Our family attended our daughter's mandatory volleyball meeting earlier this evening. Following the school's initial punitive and reactionary tone from the first week of school, the coaches and presenters continued by showing all parents in attendance a twenty minute video required by the district. Various school and sports representatives made it very clear via video that they expected us, the parents, to "be better spectators and parents" by not "ridiculing or intimidating another team or its fans," understanding that "holding a ticket to a school event is not a license to assault others verbally or to be otherwise obnoxious," and not yelling at our childrens' coaches. Just more proof of how things have changed since I was in school. My parents would have never embarassed themselves, me, or my teammates by behaving horribly, and none of my coaches yelled at or berated me to try to get some desired response. My friends didn't boo, but they did cheer louder for my team than the other, and we all shook hands and went out of our way to either be good hosts or good guests when road trips took place. Alaska may be a very large state, but it's a very small community. You either know someone personally, or you know someone who knows someone from each town, village, city or borough. Being nice... "sugar..." matters.

Yes, I understand that this school's and district's tone has been set by whatever happened before our family arrived here, but my "sugar/vinegar" alarm has been going off for almost three weeks now, and I'm becoming depressed by the thought that there is a very good chance it will not cease in the next nine months.

Closing comments from this evening included a promise from the coach that she'd make sure volleyball was fun for the girls this year because NEXT YEAR with "that other coach" was going to be "rough." WHAT?!?!?! She also asked that we NOT call the principal or athletic director for the school district until we had talked to her first. Fair enough, but her reasoning was this: if we need to know why she "yelled at" our children during practice or during games, it would be more appropriate to ask her directly than to go and complain to others.

I understand the flies and sugar. Now I'm wondering what kind of eighth grade volleyball requires yelling, verbal reprimands, and possibly public humiliation as coaching techniques.

Tuesday, September 04, 2007

What I'm Learning about NOW!

* Pillowfighting with two-year-olds each morning. One particular child, in fact! Concept to remember: While participating in a pillow fight with a young child, watch out, because things like toy buses, toy trucks, and board books *might* accompany the down-filled THWAK that you're expecting! Ouch! My eye!

* The wide world of Blogging. I have this blog, my MySpace page, and I'm now participating in some sort of "wiki" addressing technology in education. My first entry was HUGE. Wordy. Something to produce eye strain. Sigh. And I've been "tagged" and had my page "linked" to others. Concept to remember: never stop learning. I'm looking up blog definitions daily since I'm a late bloomer. Why is commenting good for bloggers? Thanks to Chris Garrett, the author- hope I'm learning how to link appropriately!
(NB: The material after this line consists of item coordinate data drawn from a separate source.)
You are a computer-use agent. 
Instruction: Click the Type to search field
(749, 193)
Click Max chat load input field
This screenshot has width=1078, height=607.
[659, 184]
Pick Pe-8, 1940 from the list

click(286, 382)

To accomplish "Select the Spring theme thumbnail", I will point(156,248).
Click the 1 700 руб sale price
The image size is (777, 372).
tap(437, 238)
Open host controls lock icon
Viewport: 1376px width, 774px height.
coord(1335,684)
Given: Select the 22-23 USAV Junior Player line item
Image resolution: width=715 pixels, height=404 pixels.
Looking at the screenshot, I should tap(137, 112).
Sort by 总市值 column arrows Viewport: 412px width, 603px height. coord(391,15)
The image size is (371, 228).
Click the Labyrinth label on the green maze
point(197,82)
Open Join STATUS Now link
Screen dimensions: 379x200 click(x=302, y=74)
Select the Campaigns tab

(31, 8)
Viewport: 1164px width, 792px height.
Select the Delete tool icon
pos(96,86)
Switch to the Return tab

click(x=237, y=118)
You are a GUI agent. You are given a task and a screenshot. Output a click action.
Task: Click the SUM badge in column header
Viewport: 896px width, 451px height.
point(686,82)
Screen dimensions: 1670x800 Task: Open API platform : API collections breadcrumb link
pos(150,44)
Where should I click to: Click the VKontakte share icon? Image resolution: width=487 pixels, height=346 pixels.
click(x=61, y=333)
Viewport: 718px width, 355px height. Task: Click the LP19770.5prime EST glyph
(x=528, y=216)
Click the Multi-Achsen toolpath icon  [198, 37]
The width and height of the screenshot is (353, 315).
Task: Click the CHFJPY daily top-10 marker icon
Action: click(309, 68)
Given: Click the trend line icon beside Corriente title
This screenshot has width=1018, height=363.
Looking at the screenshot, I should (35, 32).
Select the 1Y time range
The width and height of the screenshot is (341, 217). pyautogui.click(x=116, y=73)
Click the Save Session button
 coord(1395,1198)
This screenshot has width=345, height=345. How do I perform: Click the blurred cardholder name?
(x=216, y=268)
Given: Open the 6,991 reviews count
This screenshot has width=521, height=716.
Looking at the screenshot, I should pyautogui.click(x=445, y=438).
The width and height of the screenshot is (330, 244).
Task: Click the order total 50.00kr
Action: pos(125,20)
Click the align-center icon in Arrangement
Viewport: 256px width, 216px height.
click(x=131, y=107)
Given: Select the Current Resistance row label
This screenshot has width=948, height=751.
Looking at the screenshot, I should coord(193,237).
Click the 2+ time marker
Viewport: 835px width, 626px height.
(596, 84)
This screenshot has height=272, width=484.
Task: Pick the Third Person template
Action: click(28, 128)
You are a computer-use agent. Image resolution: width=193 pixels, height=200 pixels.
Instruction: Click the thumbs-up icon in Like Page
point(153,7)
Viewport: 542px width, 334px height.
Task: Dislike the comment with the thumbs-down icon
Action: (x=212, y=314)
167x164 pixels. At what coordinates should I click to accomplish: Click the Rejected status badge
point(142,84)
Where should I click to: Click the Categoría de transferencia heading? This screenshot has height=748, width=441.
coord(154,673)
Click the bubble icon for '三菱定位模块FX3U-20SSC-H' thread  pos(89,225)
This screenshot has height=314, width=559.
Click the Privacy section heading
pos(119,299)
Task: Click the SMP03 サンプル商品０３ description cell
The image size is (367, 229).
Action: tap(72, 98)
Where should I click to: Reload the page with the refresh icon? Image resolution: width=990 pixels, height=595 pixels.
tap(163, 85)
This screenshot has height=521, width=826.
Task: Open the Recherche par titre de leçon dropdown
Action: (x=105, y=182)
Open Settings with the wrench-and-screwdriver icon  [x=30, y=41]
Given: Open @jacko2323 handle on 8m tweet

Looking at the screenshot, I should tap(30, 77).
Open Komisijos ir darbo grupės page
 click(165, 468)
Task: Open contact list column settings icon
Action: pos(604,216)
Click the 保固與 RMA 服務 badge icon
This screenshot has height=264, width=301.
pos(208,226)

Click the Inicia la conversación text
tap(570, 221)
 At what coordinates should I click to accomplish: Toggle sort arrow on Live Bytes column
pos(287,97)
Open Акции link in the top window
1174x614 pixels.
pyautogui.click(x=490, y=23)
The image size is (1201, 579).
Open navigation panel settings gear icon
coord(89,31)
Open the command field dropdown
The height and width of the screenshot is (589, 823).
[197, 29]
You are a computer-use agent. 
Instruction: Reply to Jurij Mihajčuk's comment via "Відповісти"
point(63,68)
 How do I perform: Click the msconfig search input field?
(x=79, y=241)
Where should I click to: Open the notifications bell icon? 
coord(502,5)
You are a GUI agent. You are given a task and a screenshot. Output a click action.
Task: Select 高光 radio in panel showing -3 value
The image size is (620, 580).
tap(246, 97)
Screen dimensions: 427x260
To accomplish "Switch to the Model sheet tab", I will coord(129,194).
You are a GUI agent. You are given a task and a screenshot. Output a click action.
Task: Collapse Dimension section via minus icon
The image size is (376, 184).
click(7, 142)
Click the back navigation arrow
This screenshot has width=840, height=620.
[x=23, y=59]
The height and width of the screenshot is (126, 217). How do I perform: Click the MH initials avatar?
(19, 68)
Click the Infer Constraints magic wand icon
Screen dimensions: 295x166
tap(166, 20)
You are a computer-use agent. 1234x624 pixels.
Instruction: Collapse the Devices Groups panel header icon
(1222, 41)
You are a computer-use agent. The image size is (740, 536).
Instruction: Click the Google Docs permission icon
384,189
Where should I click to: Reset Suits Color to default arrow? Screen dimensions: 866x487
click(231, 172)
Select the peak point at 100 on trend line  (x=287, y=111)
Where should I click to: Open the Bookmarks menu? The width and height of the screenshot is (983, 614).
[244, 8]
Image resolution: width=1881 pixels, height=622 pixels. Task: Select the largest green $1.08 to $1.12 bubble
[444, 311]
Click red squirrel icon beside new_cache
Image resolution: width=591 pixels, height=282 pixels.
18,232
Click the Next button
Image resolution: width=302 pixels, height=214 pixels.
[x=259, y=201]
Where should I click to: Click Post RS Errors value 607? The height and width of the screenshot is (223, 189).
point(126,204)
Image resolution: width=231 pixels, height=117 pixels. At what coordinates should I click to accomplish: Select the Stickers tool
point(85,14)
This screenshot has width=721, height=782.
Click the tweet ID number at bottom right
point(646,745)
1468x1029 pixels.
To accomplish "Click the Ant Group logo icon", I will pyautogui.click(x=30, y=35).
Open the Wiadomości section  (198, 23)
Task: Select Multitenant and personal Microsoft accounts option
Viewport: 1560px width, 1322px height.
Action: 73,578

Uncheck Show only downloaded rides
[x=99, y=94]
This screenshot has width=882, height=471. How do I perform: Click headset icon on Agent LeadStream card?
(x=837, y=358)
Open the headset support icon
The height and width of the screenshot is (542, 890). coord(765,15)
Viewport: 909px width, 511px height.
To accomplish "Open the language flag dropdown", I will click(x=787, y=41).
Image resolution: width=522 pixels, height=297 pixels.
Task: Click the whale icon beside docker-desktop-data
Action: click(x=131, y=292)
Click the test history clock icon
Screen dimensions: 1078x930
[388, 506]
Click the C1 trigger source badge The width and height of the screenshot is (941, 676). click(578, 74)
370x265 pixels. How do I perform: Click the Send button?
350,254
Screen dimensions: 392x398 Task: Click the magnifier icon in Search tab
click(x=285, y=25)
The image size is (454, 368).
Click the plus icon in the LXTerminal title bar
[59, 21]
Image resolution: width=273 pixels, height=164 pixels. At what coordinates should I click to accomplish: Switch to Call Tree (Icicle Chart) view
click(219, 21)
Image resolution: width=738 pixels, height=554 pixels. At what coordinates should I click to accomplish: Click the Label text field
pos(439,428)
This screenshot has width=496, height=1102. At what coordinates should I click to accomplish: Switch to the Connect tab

* Stress relief and hobby time. With so many friends pregnant (found out about another one yesterday!), I've had the perfect reason to crochet my little heart out! With concerns over employment, the realization my babies are growing up (eldest son turned seventeen two days ago), and wondering where Uncle Sam will send us next, I again have the perfect reasons to crochet. So I've found some fun patterns in books and online, but the basic granny square is still my favorite. Concept to remember: self-care is a good idea as is letting one's creative juices....crochet! Here's the latest blankie:* Creating a homeschool curriculum. Yep, after the nightmare that was my youngest nephew's kindergarten experience, my sister has decided to homeschool him. I'll be digging through my classroom materials, manipulatives, and book lists to share with her to get the little guy feeling better and on track. I'm guessing he'll enjoy Zoo Phonics, a program I've used with almost all of my kindergarten classes after Diane introduced it to me years ago! Concept to remember: sharing is good, and so is knowing when to ask for help.

Now all I need to do is figure out the best way to win the lottery! If a Wiccan teacher can do it, then so can I!